[[ Source data open ]]

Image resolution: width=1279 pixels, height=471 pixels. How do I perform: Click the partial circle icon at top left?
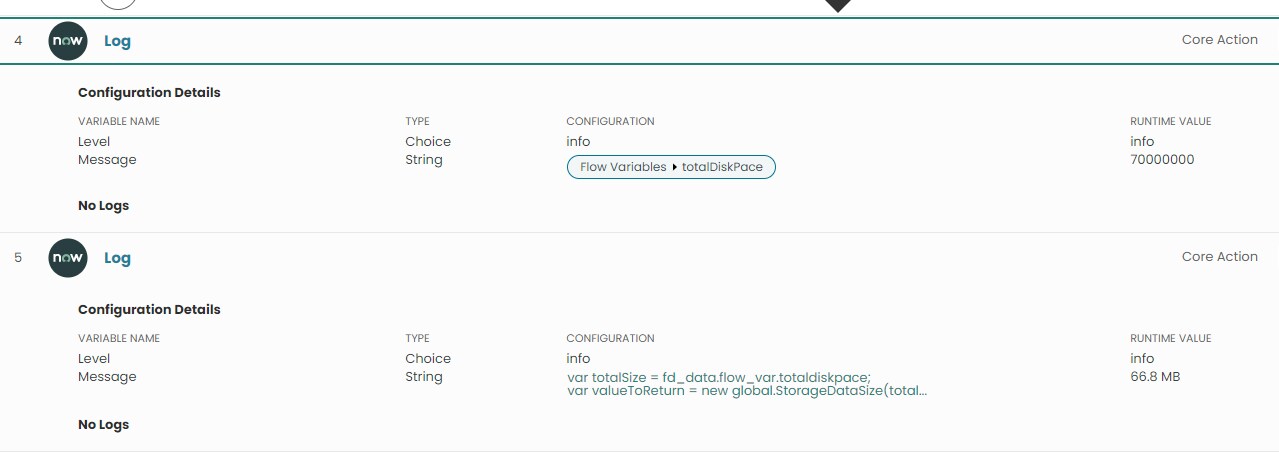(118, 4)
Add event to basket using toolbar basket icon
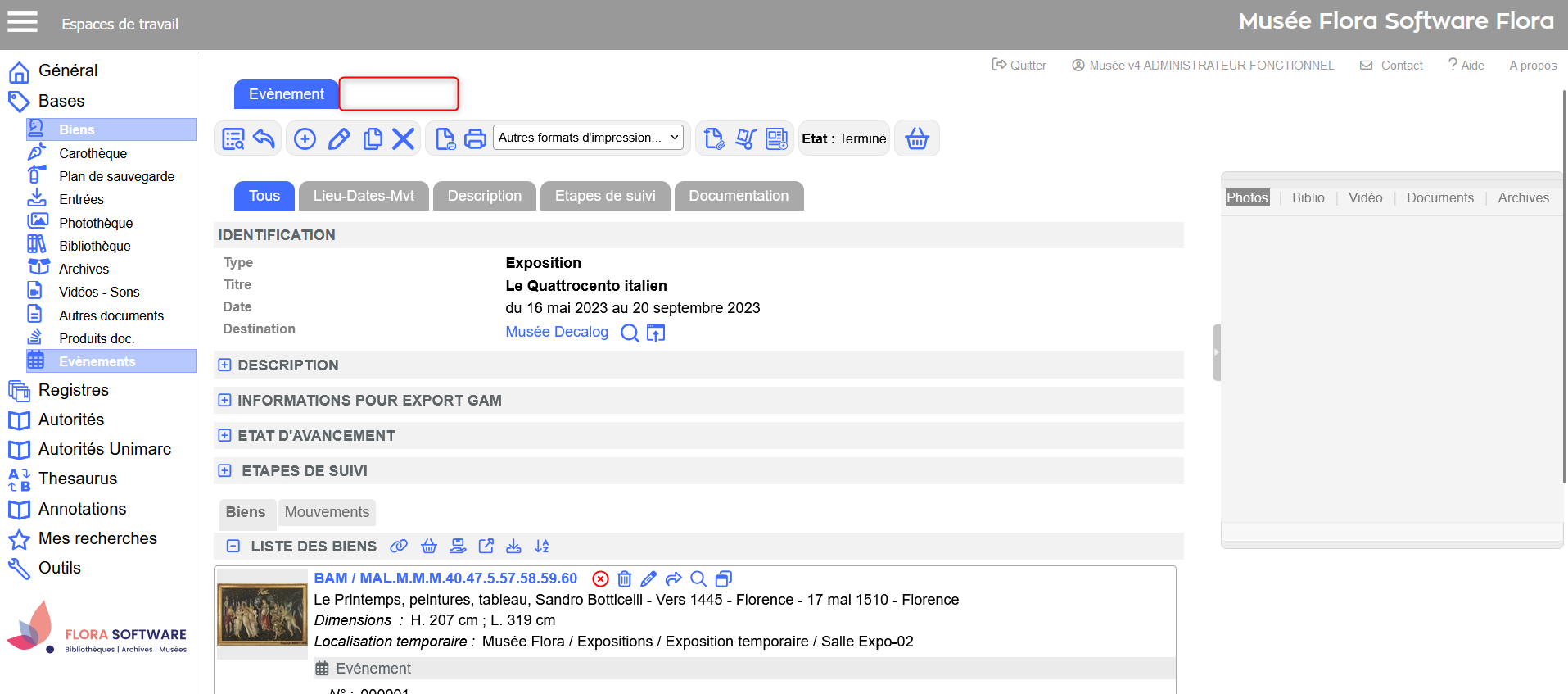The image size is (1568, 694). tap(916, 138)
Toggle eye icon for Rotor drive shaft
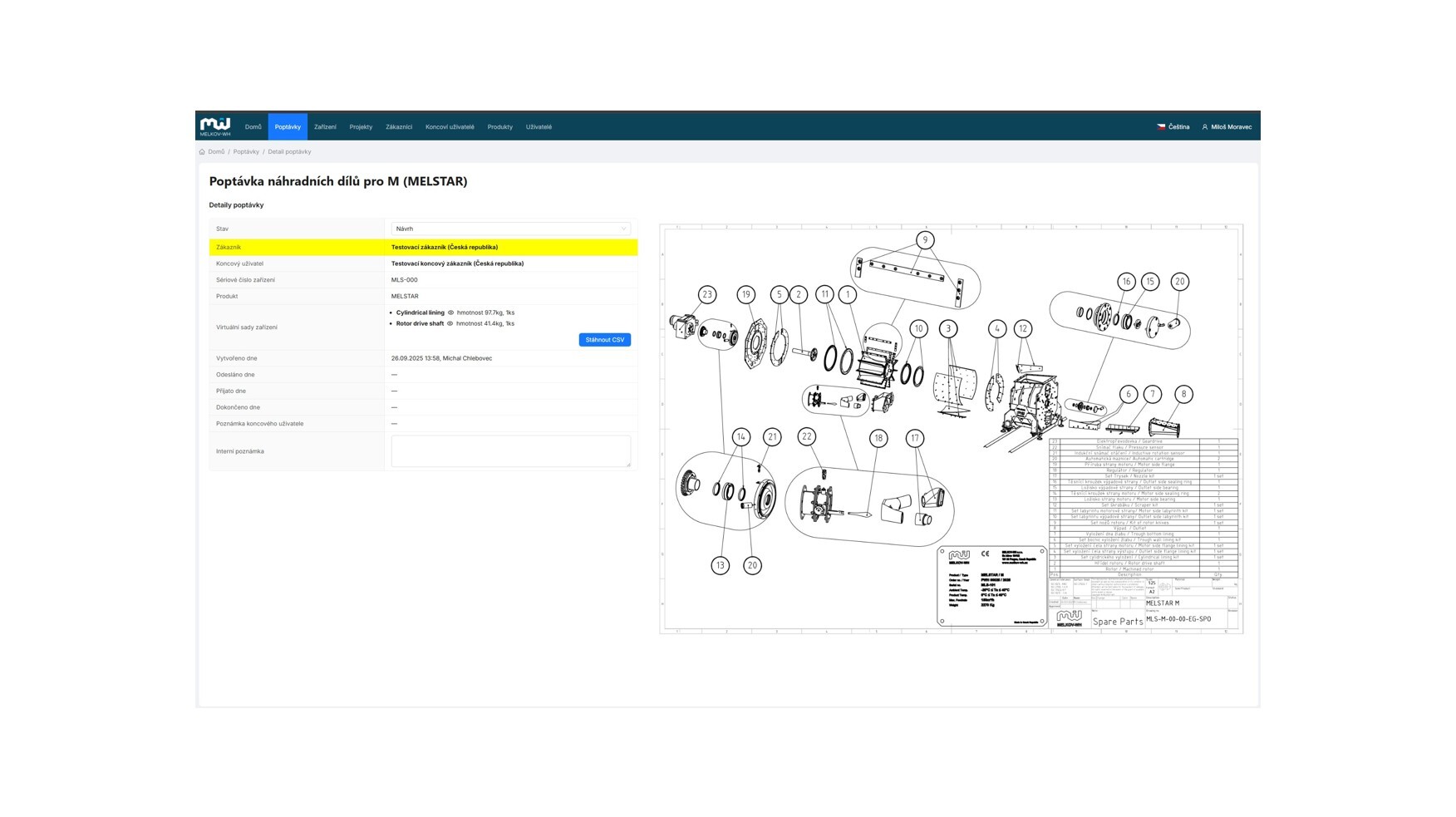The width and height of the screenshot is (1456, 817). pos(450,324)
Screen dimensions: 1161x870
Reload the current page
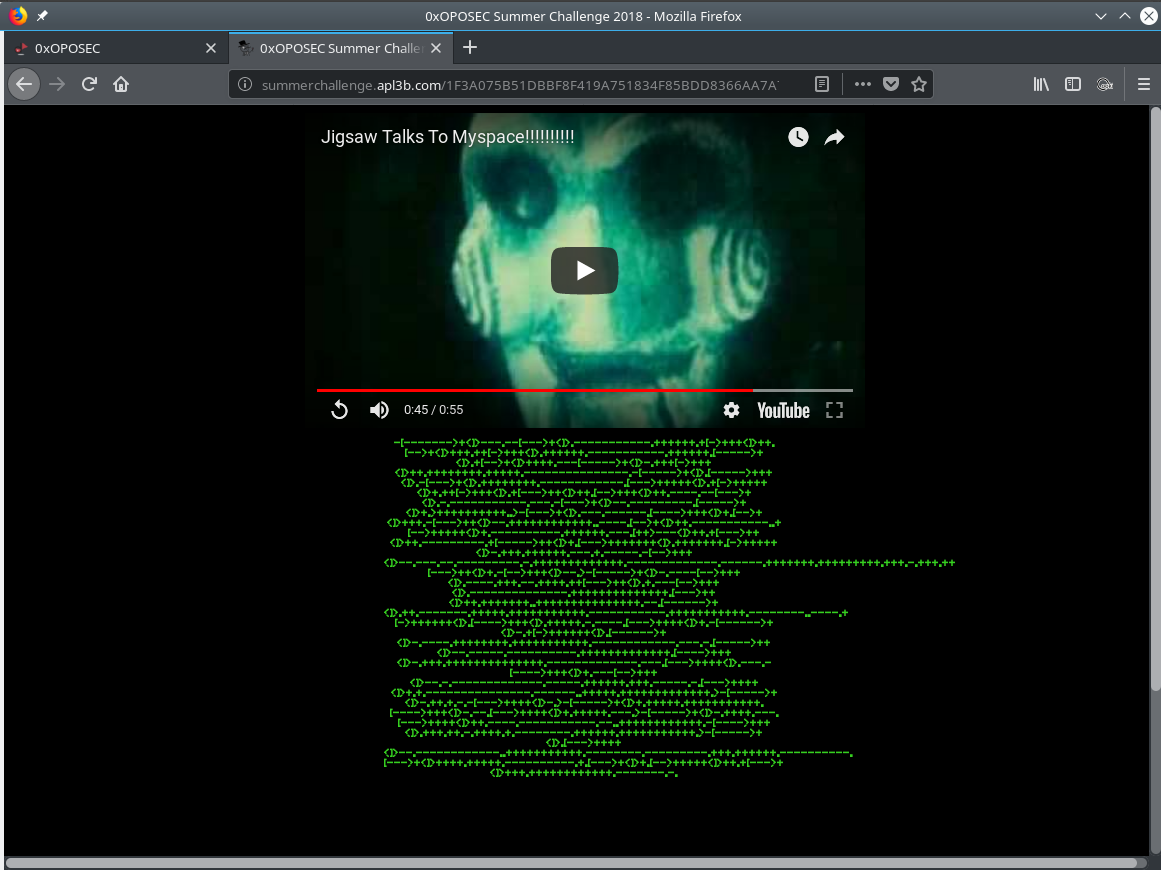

[[ Source data closed ]]

## Exercise prompt
The reply must match the records exactly, apart from the pictures, which are left out.

## Your response
Image resolution: width=1279 pixels, height=471 pixels. How do I perform: Click the partial circle icon at top left?
(118, 4)
Add event to basket using toolbar basket icon
The image size is (1568, 694). tap(916, 138)
Toggle eye icon for Rotor drive shaft
The width and height of the screenshot is (1456, 817). pos(450,324)
Screen dimensions: 1161x870
Reload the current page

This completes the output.